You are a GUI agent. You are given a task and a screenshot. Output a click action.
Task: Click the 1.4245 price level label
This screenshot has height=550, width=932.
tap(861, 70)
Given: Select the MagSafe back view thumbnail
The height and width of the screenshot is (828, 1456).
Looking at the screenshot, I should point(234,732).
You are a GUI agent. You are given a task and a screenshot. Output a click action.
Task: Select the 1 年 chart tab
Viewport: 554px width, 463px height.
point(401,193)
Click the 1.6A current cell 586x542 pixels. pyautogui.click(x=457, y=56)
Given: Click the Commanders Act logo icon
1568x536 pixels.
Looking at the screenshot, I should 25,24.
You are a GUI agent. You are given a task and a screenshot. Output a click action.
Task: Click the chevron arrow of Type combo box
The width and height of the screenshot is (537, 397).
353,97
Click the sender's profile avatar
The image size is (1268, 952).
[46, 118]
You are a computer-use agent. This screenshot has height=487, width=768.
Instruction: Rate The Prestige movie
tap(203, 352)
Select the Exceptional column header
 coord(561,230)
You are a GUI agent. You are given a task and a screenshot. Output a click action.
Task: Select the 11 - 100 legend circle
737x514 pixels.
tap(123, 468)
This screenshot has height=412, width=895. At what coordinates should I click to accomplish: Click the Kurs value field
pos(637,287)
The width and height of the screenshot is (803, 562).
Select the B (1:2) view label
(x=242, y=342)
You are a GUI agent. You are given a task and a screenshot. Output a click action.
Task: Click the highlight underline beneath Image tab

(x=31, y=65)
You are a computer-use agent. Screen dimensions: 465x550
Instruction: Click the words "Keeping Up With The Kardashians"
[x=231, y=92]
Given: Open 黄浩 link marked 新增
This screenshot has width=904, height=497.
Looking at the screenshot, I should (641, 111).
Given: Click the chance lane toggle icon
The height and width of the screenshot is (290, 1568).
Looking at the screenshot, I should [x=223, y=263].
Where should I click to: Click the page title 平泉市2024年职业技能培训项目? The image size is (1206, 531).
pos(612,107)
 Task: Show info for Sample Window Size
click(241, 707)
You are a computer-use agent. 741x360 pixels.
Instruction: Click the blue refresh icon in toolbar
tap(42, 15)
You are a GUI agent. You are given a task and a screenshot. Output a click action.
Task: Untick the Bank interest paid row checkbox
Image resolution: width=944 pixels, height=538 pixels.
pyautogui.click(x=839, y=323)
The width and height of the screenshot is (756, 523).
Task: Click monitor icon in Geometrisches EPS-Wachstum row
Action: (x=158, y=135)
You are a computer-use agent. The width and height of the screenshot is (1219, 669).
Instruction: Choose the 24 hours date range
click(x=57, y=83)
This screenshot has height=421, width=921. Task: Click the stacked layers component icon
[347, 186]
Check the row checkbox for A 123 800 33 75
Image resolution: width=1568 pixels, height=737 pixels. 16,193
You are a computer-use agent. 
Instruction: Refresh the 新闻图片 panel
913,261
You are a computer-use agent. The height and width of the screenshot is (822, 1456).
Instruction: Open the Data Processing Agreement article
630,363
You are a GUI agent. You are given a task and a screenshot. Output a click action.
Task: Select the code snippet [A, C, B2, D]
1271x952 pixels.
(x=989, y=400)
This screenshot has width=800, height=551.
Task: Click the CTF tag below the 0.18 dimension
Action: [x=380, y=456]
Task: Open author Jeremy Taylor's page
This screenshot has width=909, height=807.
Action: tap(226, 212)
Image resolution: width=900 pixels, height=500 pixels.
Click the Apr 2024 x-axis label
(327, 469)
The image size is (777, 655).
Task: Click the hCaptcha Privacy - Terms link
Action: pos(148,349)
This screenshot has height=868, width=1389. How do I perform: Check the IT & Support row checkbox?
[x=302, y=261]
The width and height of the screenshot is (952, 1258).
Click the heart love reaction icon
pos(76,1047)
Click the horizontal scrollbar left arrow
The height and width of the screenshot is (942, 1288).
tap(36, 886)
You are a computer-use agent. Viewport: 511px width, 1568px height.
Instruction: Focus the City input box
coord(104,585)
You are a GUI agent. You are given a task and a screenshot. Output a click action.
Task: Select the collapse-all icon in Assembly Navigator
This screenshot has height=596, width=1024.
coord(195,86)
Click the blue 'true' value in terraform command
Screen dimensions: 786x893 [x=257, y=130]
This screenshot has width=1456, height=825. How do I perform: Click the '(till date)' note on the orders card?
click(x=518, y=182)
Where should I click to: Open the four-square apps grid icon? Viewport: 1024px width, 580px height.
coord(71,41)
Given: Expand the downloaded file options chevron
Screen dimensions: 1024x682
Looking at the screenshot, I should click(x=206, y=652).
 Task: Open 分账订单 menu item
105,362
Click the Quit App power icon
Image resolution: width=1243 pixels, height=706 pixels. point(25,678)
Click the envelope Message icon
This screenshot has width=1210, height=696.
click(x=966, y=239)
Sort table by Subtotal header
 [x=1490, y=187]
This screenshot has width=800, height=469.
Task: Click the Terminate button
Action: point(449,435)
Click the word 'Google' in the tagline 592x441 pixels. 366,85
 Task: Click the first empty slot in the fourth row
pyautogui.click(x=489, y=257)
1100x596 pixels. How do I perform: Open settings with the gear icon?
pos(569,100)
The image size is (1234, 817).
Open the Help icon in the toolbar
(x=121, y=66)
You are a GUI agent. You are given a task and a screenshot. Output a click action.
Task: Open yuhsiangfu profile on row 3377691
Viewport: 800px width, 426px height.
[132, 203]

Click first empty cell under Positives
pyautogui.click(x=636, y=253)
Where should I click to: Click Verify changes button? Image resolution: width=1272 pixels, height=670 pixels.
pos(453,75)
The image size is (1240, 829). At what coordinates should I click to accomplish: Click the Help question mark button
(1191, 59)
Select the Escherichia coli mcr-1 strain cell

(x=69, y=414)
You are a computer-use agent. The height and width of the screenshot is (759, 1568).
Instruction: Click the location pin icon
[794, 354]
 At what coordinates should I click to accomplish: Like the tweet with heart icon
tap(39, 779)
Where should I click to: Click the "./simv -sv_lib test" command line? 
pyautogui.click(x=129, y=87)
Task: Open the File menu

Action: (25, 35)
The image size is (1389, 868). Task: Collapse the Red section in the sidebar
----------------
## TASK GOAL
Each line in the listing above that includes the word "profile" needs to be copied out.

## WRITTEN ANSWER
Click the sender's profile avatar
Task: Open yuhsiangfu profile on row 3377691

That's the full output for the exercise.